In present study, mean duration of motor blockade in clonidine and control groups was 220±9.55 and 155.2±6.22 minutes respectively and it is prolonged in clonidine group which is statistically significant (P<0.05). The mean duration of motor blockade in present study is in accordance with Sethi BS et al 16 (2007) (205 and 161) and Shah ZA et al 18 (2012) (219.4±86.27 and 159.7±66.74 minutes in clonidine and control groups respectively). Thus it is seen that mean duration of motor blockade is prolonged in clonidine group as compared to control group.

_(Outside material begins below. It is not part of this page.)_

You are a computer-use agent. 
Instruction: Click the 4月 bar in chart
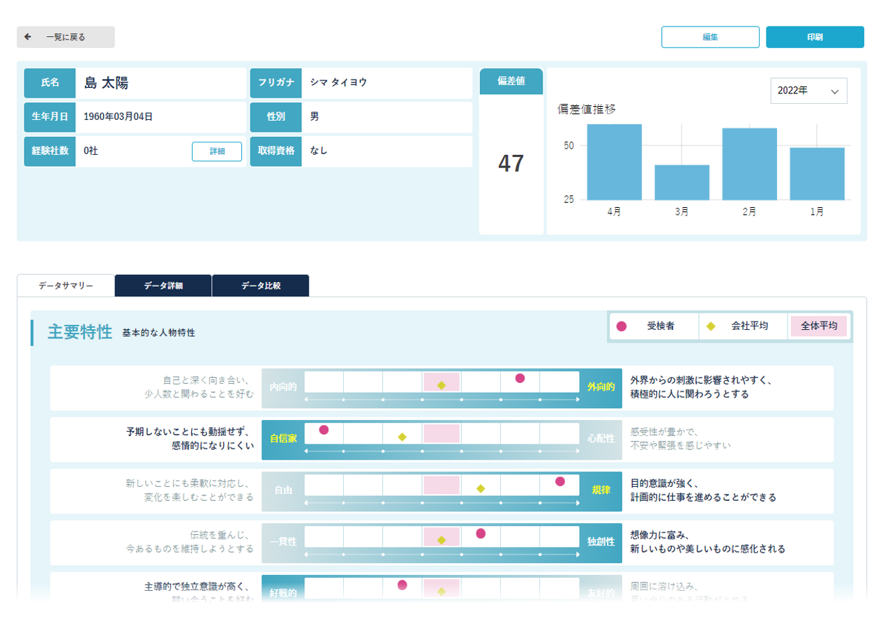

In present study, mean duration of analgesia in clonidine and control groups was 650.5±9.22 and 230.2±26.05 minutes respectively and it is prolonged in clonidine group which is statistically significant (P<0.05). The mean duration of analgesia in present study is in accordance with Kaabachi O et al 21 (2007) (461±147 and 330±138), Sethi BS et al 16 (2007) (614 and 223) and Shah ZA et al 18 (2012) (714.93±235.8 and 214.1±157.1 minutes in clonidine and control group respectively). Thus it is seen that mean duration of analgesia is prolonged in clonidine group as compared to control group.
In the present study the changes in mean values of heart rate in both the groups after administration of study drug were not statistically significant. In both groups there was an initial slight fall in blood pressure which is in accordance with the expected sympathetic block produced by spinal anaesthesia. ECG monitoring through out the study did not show any abnormalities. The findings of present study are in accordance to the study conducted by, Benhamou D et al 20 (1998) stated that comparison of serial measurements of blood pressure and heart rate during and after surgery did not reveal any significant difference among groups. 20 Strebel S et al 23 (2004) stated that relative haemodynamic stability was maintained in all groups. Shah ZA et al 18 (2012) stated that haemodynamic parameters were comparable and statistically insignificant (p>0.05) and Saxena H et al 22 (2010) stated that the haemodynamic parameters were similar in all the groups at any point of time with no statistical variation.
In the present study occurrence of complications like nausea were four (13.33%) cases in the clonidine group and two (6.66%) cases in control group, dry mouth was three (9.99%) cases in the clonidine group and one (3.33%) case in control group and sedation was two (6.66%) cases in the clonidine group. Respiratory depression and bradycardia was not found in any case of clonidine and control groups. Present study findings are in accordance with that of Kaabachi O et al 21 (2007) in which four patients of clonidine group, two patients of control group developed nausea, one patient of clonidine group developed sedation and Shah ZA et al 18 (2012) in which three patients in clonidine group, two patients in control group developed nausea, three patients in clonidine group, two patients in control group developed dry mouth and two patients of clonidine group developed sedation.
Conclusion
Thus, addition of clonidine in the dose of 75µg to 0.5% bupivacaine (heavy) in the dose of 3ml given intrathecally to patients undergoing surgeries of the lower abdomen was effective in prolonging the motor blockade duration as well as duration of analgesia, and also found to be associated with few complications.